[MPlayer-dev-eng] [PATCH] vo_macosx: process events with shared_buffer (and patch roundup)

Adrian Stutz adrian at sttz.ch
Thu May 14 00:11:06 CEST 2009


2009/5/7 Michael Guntsche <mike at it-loops.com>:
>
> On May 7, 2009, at 18:59, Michael Guntsche wrote:
>
>> I was too early with my feedback. Further testing with your new patch
>> (no_nsapp) showed that the issue is still there it just takes a longer time
>> to show.
>> The older (check_events) patch has worked without a problem so far. I
>> think the reason for this is that there are still Cocoa methods being called
>> even with a shared_buffer hence we end up as an NSApplication. I applied the
>> flip_page and check_events patch to my current source and will do some
>> further testing, I do think that I won't see this problem with it though.
>
> Ok once again I was too early to say that everything was ok. While I no
> longer got the (not responding) message in the activity window ObjectAlloc
> told me that this change introduced a leak. After seeing this I wondered
> again why the events are not taken care of automatically in the first place.
> So I read up on it and found out the following.
> Normally with an NSApplication the "run" method is called as the last step.
> One part the run-method is doing is to process all incoming events. Here the
> run method is NOT called so we have to do this ourself. Attached patch is
> the latest attempt to fix this.
> It is pretty simple, we just implement a poor mans run method by forwarding
> ALL events to the NSApp. With this change I neither get the error NOR
> leaking mallocs. The output of ObjectAlloc shows that there might be other
> leaks in there as well, but I will try to fix them in a next step.

What's "a longer time"?
I've just tested with no NSApplication and a 30 minutes movie file and
the MPlayer process is never marked as inactive. How do you start your
MPlayer process and on what system are you on?
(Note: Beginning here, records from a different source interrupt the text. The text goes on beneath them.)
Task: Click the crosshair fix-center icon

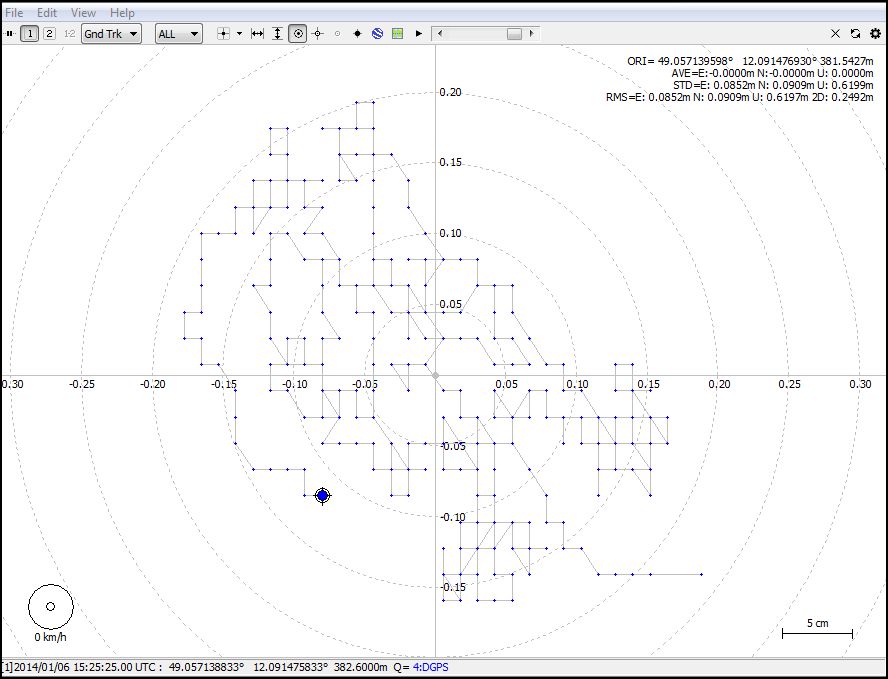Action: [318, 34]
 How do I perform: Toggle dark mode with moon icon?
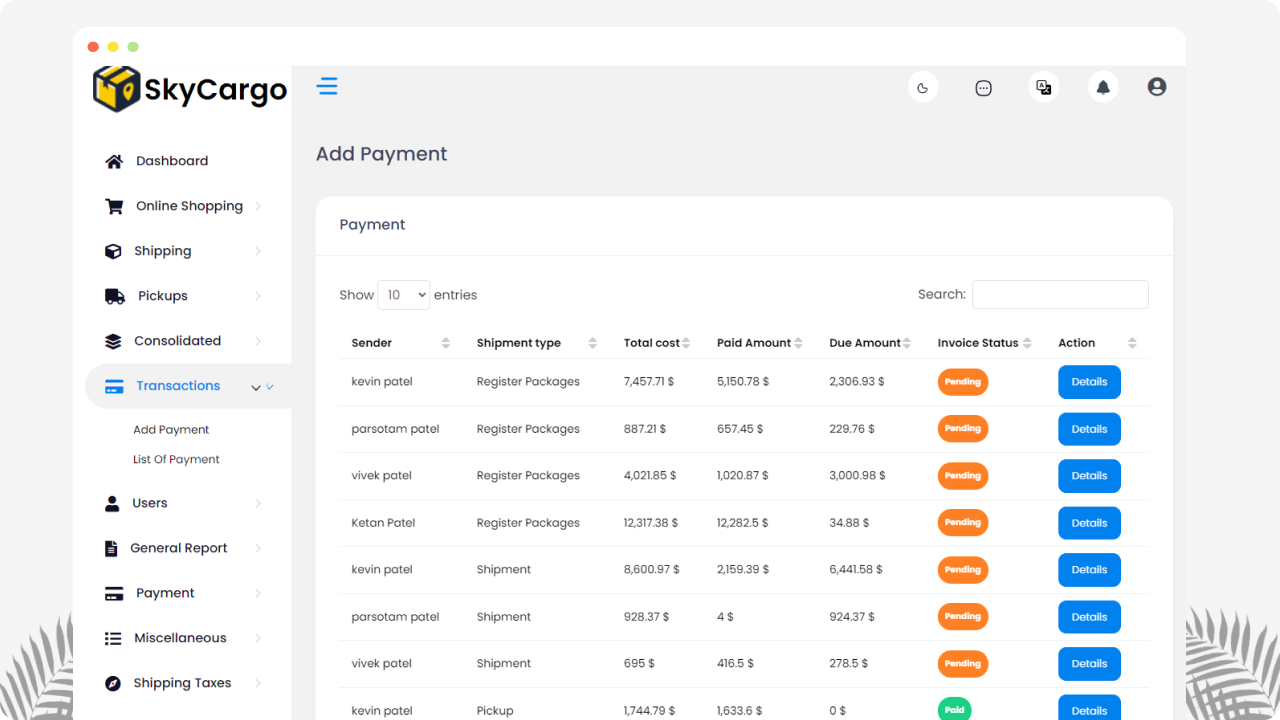922,88
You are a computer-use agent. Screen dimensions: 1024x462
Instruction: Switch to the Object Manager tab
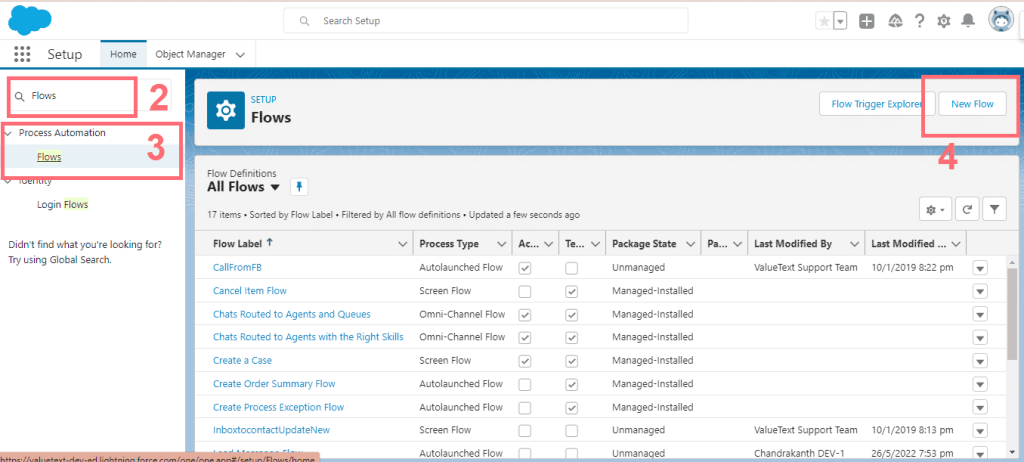[x=190, y=54]
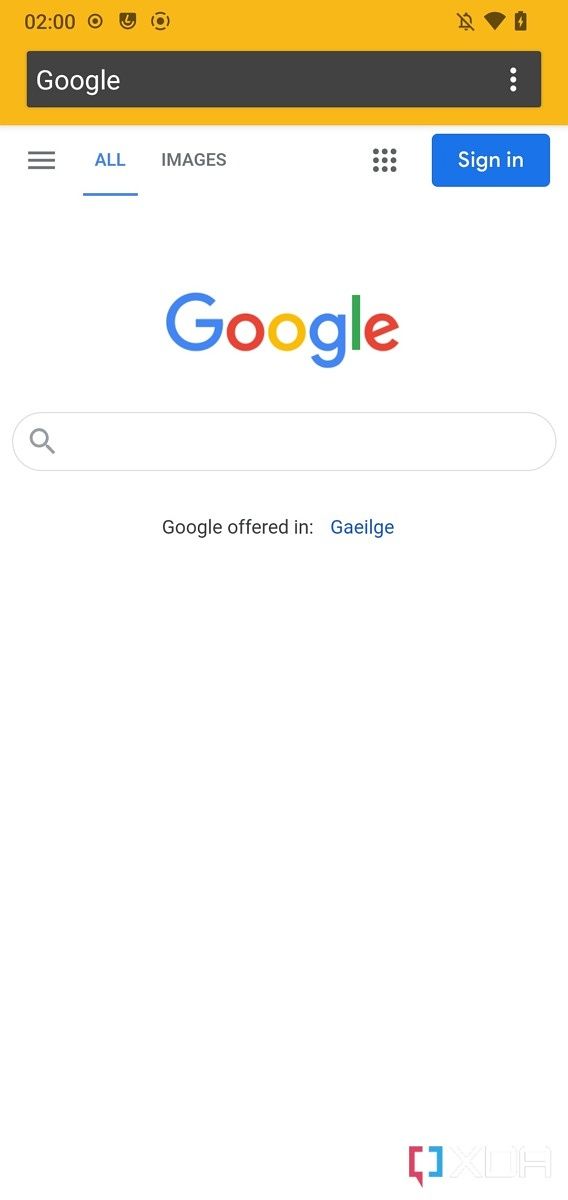Tap the circled-dot icon after the clock
The height and width of the screenshot is (1200, 568).
pyautogui.click(x=95, y=21)
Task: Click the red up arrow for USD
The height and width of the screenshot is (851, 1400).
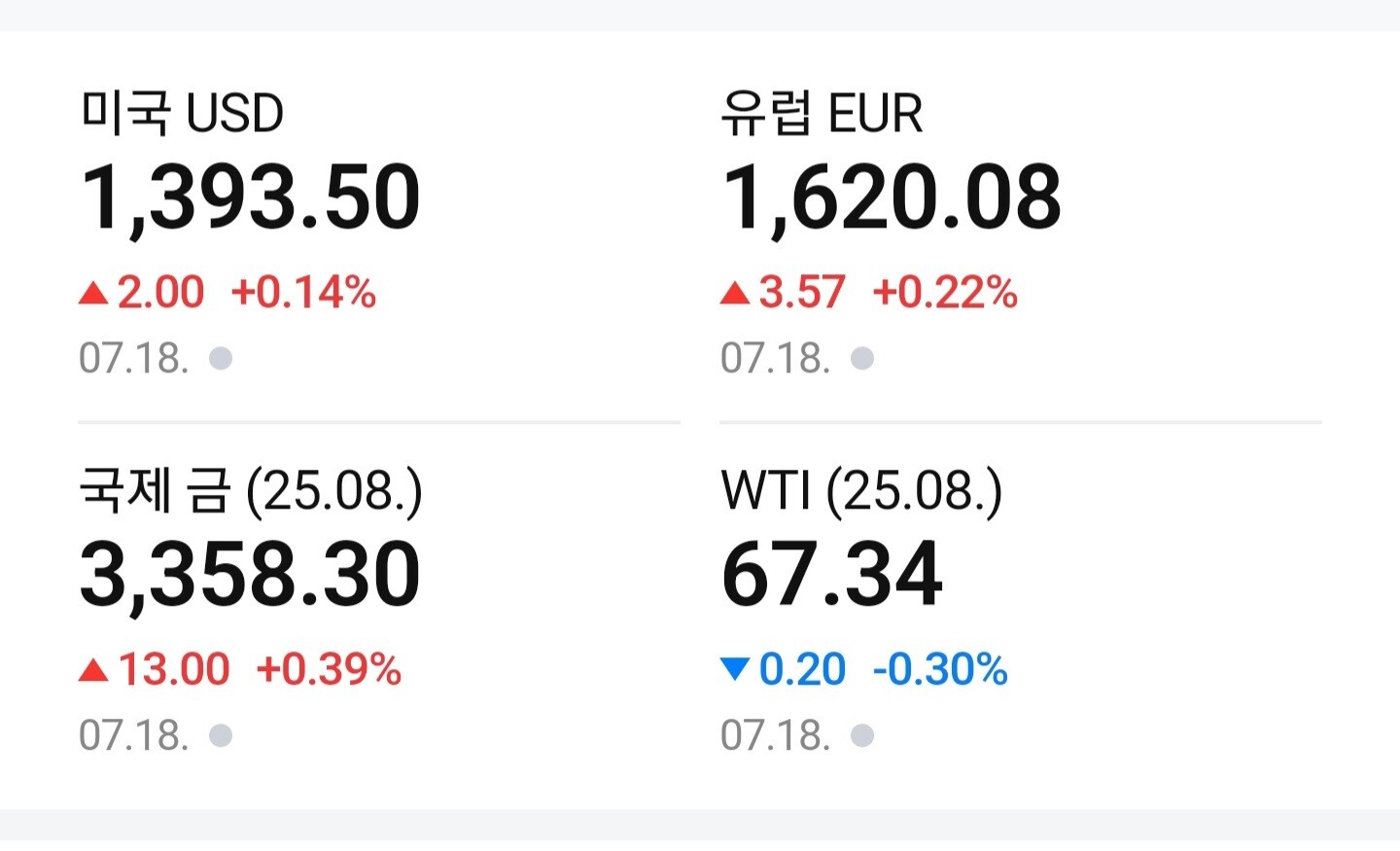Action: 93,293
Also, when I checked, there were no events actually sent to MPlayer.
The nextEvent message always returns nil and nothing can actually ever
be forwarded to the NSApp object. So I think the memory leak doesn't
have anything to do with events not being processed (there aren't any)
but with a call to a core foundation class without a autorelease pool
in place that gets emptied in good time, as I've mentioned before.

I will take a closer look when I get time this weekend.